→ To do:
In the listing below, print exactly the lines between the line holding "LNB ģeogrāfisko nosaukumu" and the line holding "Frequently Asked Questions (102, 2222)", inclusive, and no more.

→ Input data:
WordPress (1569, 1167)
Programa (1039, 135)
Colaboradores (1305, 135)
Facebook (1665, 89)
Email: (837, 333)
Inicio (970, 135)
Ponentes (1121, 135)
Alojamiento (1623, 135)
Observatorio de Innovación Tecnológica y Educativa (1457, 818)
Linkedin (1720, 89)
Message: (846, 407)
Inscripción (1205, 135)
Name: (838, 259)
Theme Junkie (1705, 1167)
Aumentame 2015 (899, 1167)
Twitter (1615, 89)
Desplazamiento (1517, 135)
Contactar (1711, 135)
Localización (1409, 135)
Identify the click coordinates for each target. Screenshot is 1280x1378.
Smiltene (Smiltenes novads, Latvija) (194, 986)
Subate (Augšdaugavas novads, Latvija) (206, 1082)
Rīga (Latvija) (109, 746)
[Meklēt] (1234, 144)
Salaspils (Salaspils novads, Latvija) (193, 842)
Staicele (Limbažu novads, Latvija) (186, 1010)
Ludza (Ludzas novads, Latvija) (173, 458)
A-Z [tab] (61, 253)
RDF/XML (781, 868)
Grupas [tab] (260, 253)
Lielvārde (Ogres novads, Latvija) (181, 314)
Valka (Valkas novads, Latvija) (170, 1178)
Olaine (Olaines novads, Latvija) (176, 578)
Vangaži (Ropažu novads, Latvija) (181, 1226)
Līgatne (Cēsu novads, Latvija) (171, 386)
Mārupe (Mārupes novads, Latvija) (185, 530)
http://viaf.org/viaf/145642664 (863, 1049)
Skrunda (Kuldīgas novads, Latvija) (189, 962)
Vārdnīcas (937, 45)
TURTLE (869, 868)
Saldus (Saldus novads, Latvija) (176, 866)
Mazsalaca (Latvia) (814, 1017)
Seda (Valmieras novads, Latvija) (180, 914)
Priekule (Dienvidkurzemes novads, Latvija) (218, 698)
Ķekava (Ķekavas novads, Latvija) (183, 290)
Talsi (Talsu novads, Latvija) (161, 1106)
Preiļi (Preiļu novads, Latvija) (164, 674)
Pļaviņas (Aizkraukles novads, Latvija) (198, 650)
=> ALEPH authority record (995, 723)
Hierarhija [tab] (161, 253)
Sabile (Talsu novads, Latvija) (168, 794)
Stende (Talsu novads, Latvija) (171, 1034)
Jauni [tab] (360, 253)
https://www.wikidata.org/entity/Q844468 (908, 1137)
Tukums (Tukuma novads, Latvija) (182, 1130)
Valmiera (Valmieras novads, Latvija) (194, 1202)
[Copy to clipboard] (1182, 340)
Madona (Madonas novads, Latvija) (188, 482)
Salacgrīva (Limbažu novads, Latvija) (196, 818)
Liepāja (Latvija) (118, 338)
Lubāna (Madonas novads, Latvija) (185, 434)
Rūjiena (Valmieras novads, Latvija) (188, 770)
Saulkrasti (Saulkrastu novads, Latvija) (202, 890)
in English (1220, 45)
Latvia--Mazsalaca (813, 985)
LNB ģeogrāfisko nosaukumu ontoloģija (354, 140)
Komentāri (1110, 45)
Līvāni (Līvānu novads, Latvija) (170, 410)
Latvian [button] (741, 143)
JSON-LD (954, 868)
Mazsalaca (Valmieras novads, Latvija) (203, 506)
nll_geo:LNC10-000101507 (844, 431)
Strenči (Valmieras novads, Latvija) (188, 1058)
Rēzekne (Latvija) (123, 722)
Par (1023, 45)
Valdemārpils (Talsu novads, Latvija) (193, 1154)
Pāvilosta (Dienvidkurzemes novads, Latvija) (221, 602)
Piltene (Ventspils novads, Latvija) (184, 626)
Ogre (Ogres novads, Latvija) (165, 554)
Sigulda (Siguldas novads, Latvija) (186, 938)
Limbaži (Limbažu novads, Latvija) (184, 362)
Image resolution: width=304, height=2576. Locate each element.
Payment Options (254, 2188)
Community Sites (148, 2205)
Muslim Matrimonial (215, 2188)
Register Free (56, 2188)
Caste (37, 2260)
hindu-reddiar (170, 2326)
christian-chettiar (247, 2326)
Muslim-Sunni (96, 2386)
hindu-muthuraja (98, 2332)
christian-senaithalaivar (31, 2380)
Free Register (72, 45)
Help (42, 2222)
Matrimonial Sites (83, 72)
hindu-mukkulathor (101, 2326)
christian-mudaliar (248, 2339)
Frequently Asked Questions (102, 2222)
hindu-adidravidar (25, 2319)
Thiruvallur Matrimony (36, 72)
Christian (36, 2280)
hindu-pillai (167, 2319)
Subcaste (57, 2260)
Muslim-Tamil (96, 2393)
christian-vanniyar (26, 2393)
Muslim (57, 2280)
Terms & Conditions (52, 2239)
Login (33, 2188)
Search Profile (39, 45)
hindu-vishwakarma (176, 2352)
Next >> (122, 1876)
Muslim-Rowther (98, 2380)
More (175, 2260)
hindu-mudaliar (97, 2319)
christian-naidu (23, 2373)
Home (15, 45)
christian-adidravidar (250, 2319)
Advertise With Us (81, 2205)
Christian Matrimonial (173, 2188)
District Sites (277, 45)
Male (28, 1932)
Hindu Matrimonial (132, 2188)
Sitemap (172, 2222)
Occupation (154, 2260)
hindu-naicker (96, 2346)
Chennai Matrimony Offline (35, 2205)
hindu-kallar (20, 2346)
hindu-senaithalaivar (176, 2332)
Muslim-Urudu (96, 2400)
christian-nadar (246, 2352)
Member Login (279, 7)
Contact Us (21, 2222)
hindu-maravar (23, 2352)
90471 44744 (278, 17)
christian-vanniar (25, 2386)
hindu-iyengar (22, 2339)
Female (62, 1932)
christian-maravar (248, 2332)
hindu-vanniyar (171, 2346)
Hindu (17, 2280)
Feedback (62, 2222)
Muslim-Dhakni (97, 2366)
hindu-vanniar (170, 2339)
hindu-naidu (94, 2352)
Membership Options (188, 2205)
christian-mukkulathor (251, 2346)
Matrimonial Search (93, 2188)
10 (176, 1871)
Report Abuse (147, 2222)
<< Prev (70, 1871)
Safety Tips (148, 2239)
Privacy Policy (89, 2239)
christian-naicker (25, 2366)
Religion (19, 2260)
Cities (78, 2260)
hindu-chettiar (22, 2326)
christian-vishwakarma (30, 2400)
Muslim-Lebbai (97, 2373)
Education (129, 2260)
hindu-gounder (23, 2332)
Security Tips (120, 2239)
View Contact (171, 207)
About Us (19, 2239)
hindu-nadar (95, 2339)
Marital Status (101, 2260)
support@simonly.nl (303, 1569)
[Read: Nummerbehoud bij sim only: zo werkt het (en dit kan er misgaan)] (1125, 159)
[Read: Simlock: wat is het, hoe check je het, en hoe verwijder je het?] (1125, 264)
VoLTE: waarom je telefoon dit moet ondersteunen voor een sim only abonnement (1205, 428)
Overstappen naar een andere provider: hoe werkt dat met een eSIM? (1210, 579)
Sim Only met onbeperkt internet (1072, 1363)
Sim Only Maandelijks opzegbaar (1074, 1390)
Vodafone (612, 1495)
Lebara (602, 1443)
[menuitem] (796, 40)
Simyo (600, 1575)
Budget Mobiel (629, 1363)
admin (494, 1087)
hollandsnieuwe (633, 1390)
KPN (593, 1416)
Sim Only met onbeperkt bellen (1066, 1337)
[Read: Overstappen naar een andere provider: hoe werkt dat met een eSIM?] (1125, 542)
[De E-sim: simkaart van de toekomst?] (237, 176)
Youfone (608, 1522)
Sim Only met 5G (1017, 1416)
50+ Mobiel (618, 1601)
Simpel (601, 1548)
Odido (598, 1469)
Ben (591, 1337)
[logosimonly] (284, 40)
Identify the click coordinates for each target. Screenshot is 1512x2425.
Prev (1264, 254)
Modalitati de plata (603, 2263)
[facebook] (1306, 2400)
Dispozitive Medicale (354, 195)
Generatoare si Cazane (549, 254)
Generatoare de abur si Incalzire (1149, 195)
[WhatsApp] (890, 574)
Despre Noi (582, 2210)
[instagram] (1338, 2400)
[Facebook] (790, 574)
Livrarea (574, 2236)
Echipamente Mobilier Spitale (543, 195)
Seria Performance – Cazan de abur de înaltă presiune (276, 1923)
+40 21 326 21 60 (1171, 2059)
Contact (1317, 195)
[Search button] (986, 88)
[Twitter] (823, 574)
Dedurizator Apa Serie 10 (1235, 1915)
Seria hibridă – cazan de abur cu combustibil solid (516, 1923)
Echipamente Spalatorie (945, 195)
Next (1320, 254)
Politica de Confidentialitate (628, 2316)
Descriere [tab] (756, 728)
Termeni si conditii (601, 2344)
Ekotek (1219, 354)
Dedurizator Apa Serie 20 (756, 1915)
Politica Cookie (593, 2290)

→ Expected answer:
LNB ģeogrāfisko nosaukumu ontoloģija (354, 140)
Komentāri (1110, 45)
Līvāni (Līvānu novads, Latvija) (170, 410)
Latvian [button] (741, 143)
JSON-LD (954, 868)
Mazsalaca (Valmieras novads, Latvija) (203, 506)
nll_geo:LNC10-000101507 (844, 431)
Strenči (Valmieras novads, Latvija) (188, 1058)
Rēzekne (Latvija) (123, 722)
Par (1023, 45)
Valdemārpils (Talsu novads, Latvija) (193, 1154)
Pāvilosta (Dienvidkurzemes novads, Latvija) (221, 602)
Piltene (Ventspils novads, Latvija) (184, 626)
Ogre (Ogres novads, Latvija) (165, 554)
Sigulda (Siguldas novads, Latvija) (186, 938)
Limbaži (Limbažu novads, Latvija) (184, 362)
Image resolution: width=304, height=2576. Locate each element.
Payment Options (254, 2188)
Community Sites (148, 2205)
Muslim Matrimonial (215, 2188)
Register Free (56, 2188)
Caste (37, 2260)
hindu-reddiar (170, 2326)
christian-chettiar (247, 2326)
Muslim-Sunni (96, 2386)
hindu-muthuraja (98, 2332)
christian-senaithalaivar (31, 2380)
Free Register (72, 45)
Help (42, 2222)
Matrimonial Sites (83, 72)
hindu-mukkulathor (101, 2326)
christian-mudaliar (248, 2339)
Frequently Asked Questions (102, 2222)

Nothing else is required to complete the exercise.